DAMN IT–I have an ear worm in my head.
Personally, I blame Dustin Pari for this; he has been bopping around Twitter with pictures of Maui saying “You’re welcome.” Naturally, since I had yet to watch Moana, I decided to finally make time and view the acclaimed movie.
It. Did. Not. Disappoint!
And, now, as it happens with movies that you really, really love, I’m obsessed with how the movie was made and the Polynesian culture that weaved throughout the plot. (In fact, I purchased a Hawaiian legend book the other day at work.)
Legitimately, I have been singing “You’re Welcome” from Moana on repeat for a good week now. Darn you, Lin-Manuel Miranda and your catchy lyrics! I mean, I don’t know for sure who was responsible for the song–I know Lin, Mark Mancina, and Opetaia Foa’i all worked together on the Moana soundtrack and give them ALL the points–but “You’re Welcome” and “Shiny” both seem up Lin’s alley.
Also, I am in love with “We Know The Way.” There are so many beautiful feelings that swarm into me whenever I hear that song. It makes me dream of exploration, yes, but, also, the part inside me that appreciates spirituality, history, lineage, and respects nature adores it!
I especially get chills at the part of the song where they sing:
“We are explorers reading every sign.
We tell the stories of our elders in a never-ending chain.”
Here’s an official link to part of the song, so you can join me in the chills, whether you’ve see Moana or not (because even out of context it’s a gorgeous song):
I also give all the props to John Lasseter and the Moana creators; they wanted to respect the Polynesian culture and history, so they did a five year research excursion to talk with locals in the South Pacific. Bonus: they actually hired locals to fact check them, and even invited them back to Disney to approve the film.
This is how you make a movie!
Here’s an article in Vanity Fair that talks more about this story:
“How Pacific Islanders Helped Disney’s Moana Find Its Way”
(There’s also a documentary about this on Moana’s bonus features, which is where I learned of the development.)
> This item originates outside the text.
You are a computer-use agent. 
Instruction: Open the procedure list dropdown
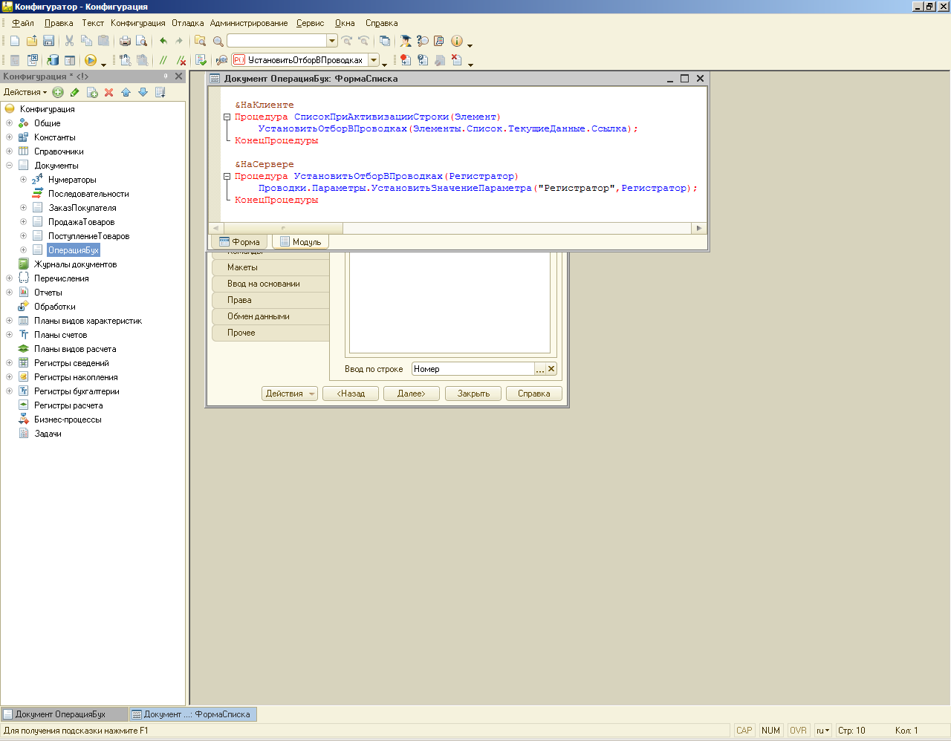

In turn, Moana has, as excellently told stories do, inspired me in my own stories. (Note: I am not talking about plagiarism. I know I don’t have to say that, but I want to make that clear.) The rich mythology, scenery, and character development has made me reflect on my skills as a writer and given me the urge to match Moana’s quality in my own writing.
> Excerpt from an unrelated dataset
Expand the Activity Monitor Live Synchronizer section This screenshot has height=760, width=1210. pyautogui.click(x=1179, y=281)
The same thing happened with American Gods and Anansi Boys, which I fell in love with about a month ago. (I talk about it in my post: “Current Status: In Love With American Gods.“)
Here’s the amazing thing about well-crafted stories: they make you want to be a better writer. They raise the bar of what you thought was possible, and set the target higher, causing you to push your development as a creator into different areas. Some of which you didn’t think needed worked on, but, after seeing another reach so far, you realized you needed to do better.
It’s not an ego-related thing. It’s not putting yourself down. It’s just looking at another story and saying: “Yes. I can do that. I can reach that level. I know I can.”
So, yet again, I have been inspired to push myself as an artist; to reach the quality that my heroes and role models have accomplished before me. It’s a simple strength exercise game.
I look forward to what comes from this!